Zum heutigen Treffen von Bundeskanzlerin Dr. Angela Merkel mit den Ländern in der Kultusministerkonferenz erklärt der Präsident des Deutschen Studentenwerks, Prof. Dr. Rolf Dobischat:

20.10.2011 Pressemeldung Deutsches Studierendenwerk

"Drei Jahre nach dem ersten ´Bildungsgipfel` von Bund und Ländern ist die hochschulpolitische Bilanz durchwachsen.

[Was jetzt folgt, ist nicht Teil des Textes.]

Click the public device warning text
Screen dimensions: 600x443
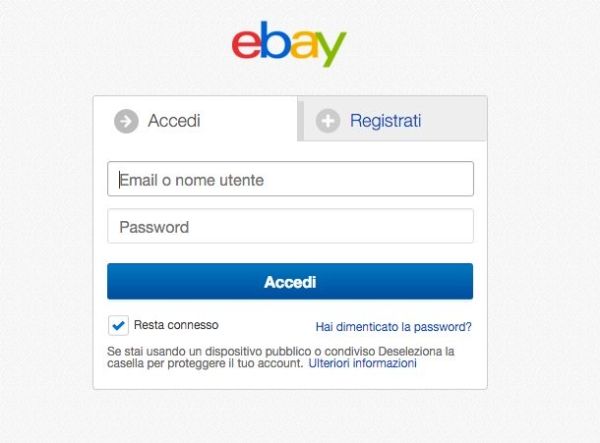pos(280,357)
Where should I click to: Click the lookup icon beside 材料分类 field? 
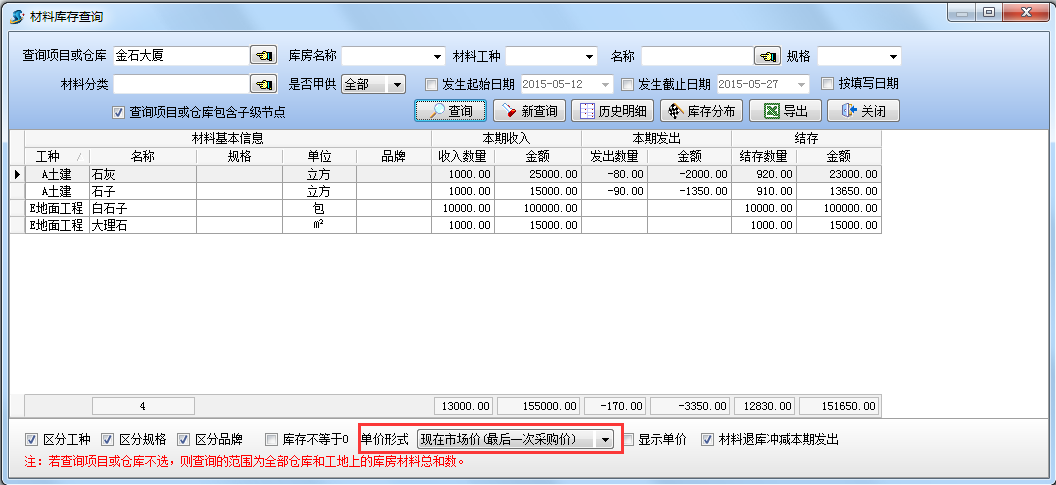[x=263, y=84]
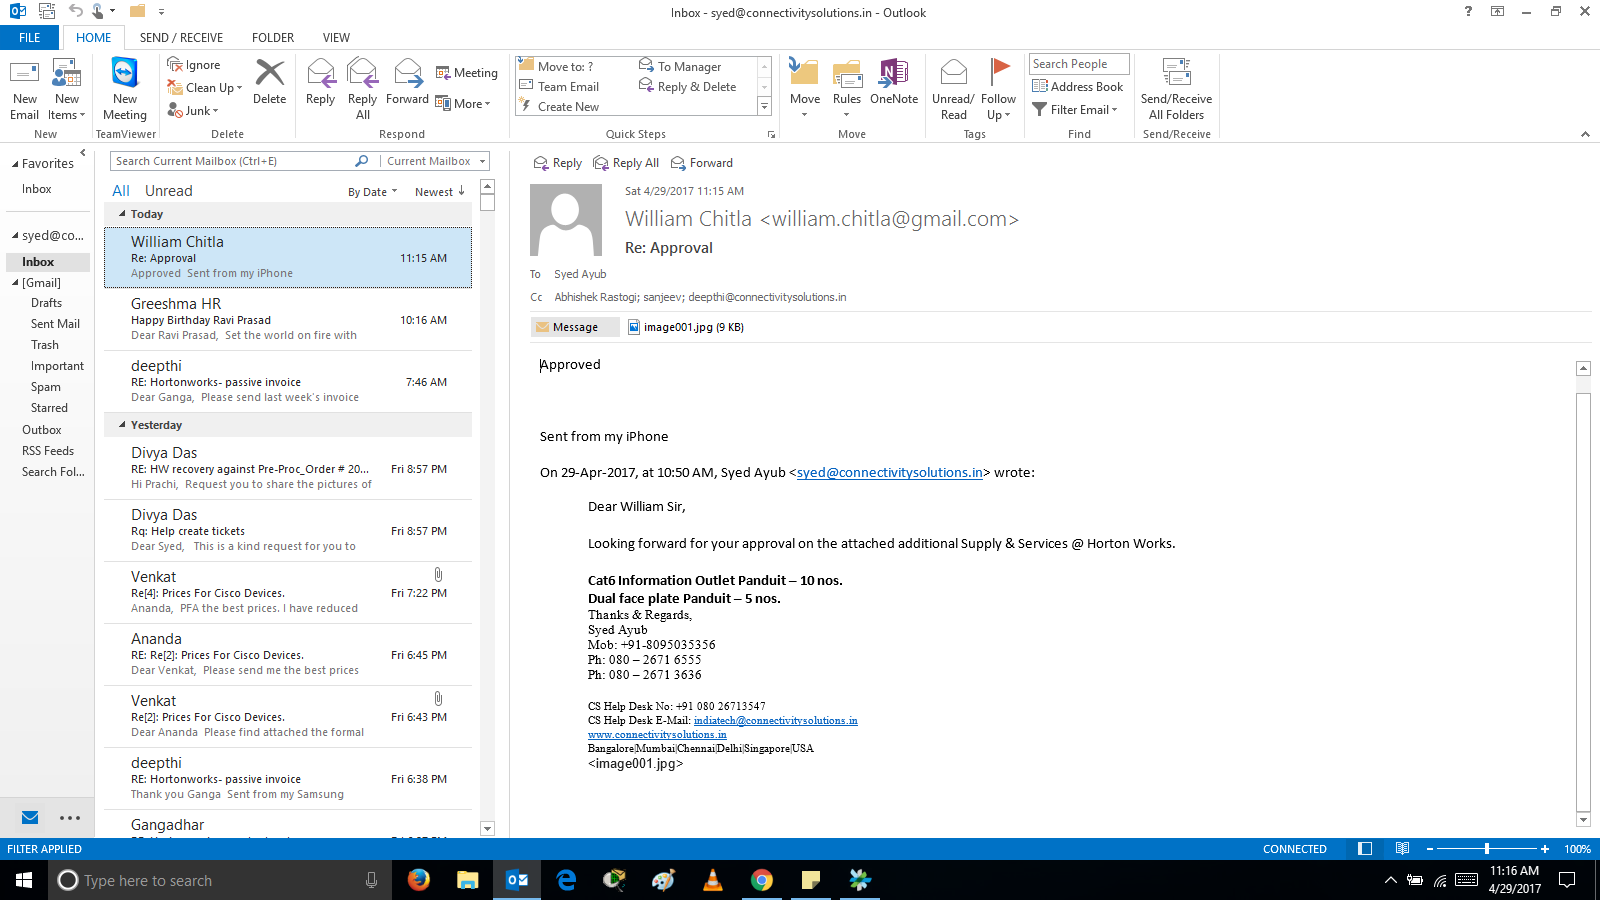
Task: Open the FILE menu
Action: (30, 38)
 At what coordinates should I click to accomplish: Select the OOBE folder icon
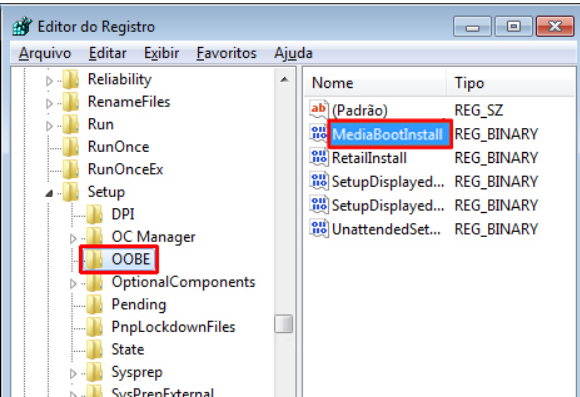point(95,259)
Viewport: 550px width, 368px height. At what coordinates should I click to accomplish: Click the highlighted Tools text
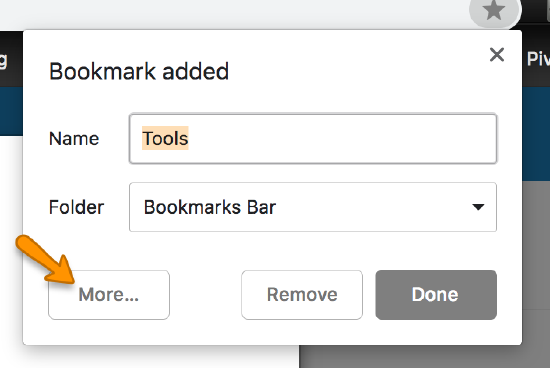[165, 138]
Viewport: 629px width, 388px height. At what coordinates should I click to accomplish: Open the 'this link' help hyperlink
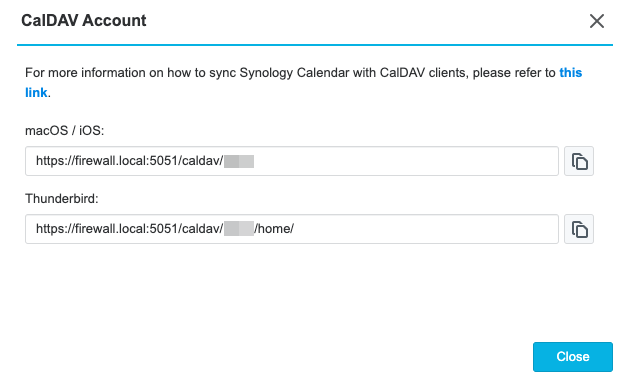coord(570,73)
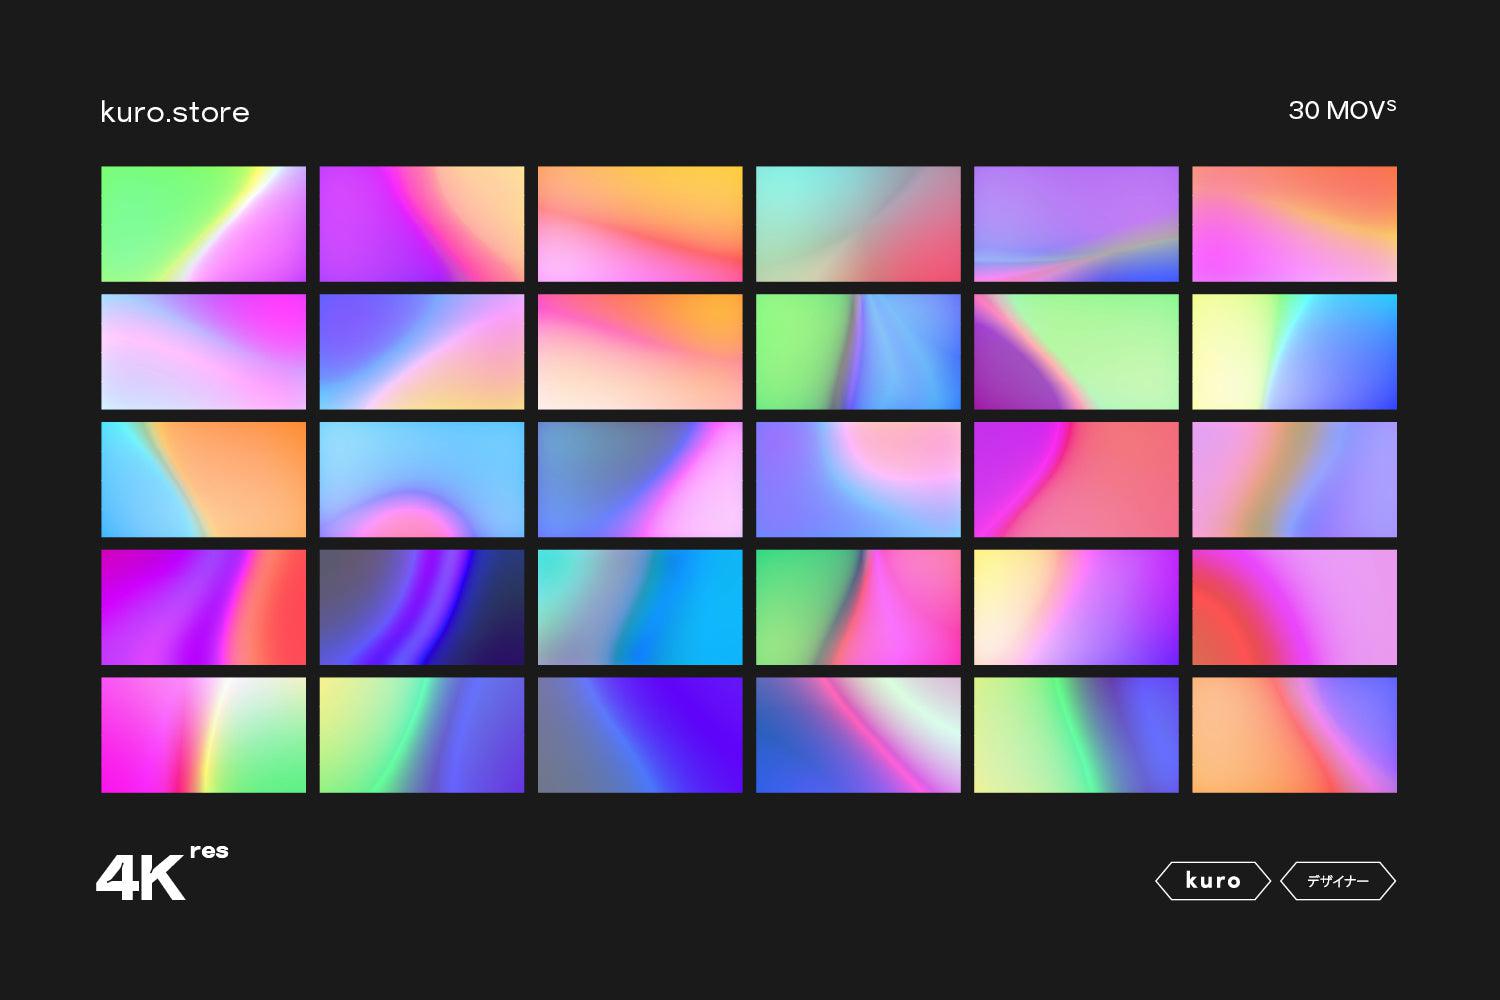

Jedes Jahr einen Bildungsgipfel zu veranstalten, das reicht nicht, um die Herausforderungen und Probleme im deutschen Hochschulsystem zu lösen.

Die Hochschulpakte sind auf den Weg gebracht, aber dass neben den Studienplätzen nicht auch in die soziale Infrastruktur investiert wird, zuvorderst in zusätzliche Wohnheimplätze, bleibt ein strukturelles Defizit der Pakte.

Das BAföG wurde in den vergangenen drei Jahren zweimal erhöht, aber die jüngste Erhöhung im Jahr 2009 war von heftigen Dissonanzen zwischen Bund und Ländern begleitet. Das BAföG muss regelmäßig an die Preis- und Einkommensentwicklung angepasst, es muss regelmäßig erhöht werden. Darüber sollten Bund und Ländern einen Konsens finden.

Das deutsche Hochschulsystem ist nach wie vor sozial extrem selektiv. Von 100 Akademiker-Kindern studieren 71; von 100 Kindern aus Nicht-Akademiker-Haushalten sind es nur 24, die den Sprung an die Hochschule schaffen. Die soziale Öffnung der deutschen Hochschulen muss ein gemeinsames Projekt von Bund und Ländern werden, sie müssen eine gemeinsame Strategie entwickeln – vor dem nächsten Bildungsgipfel."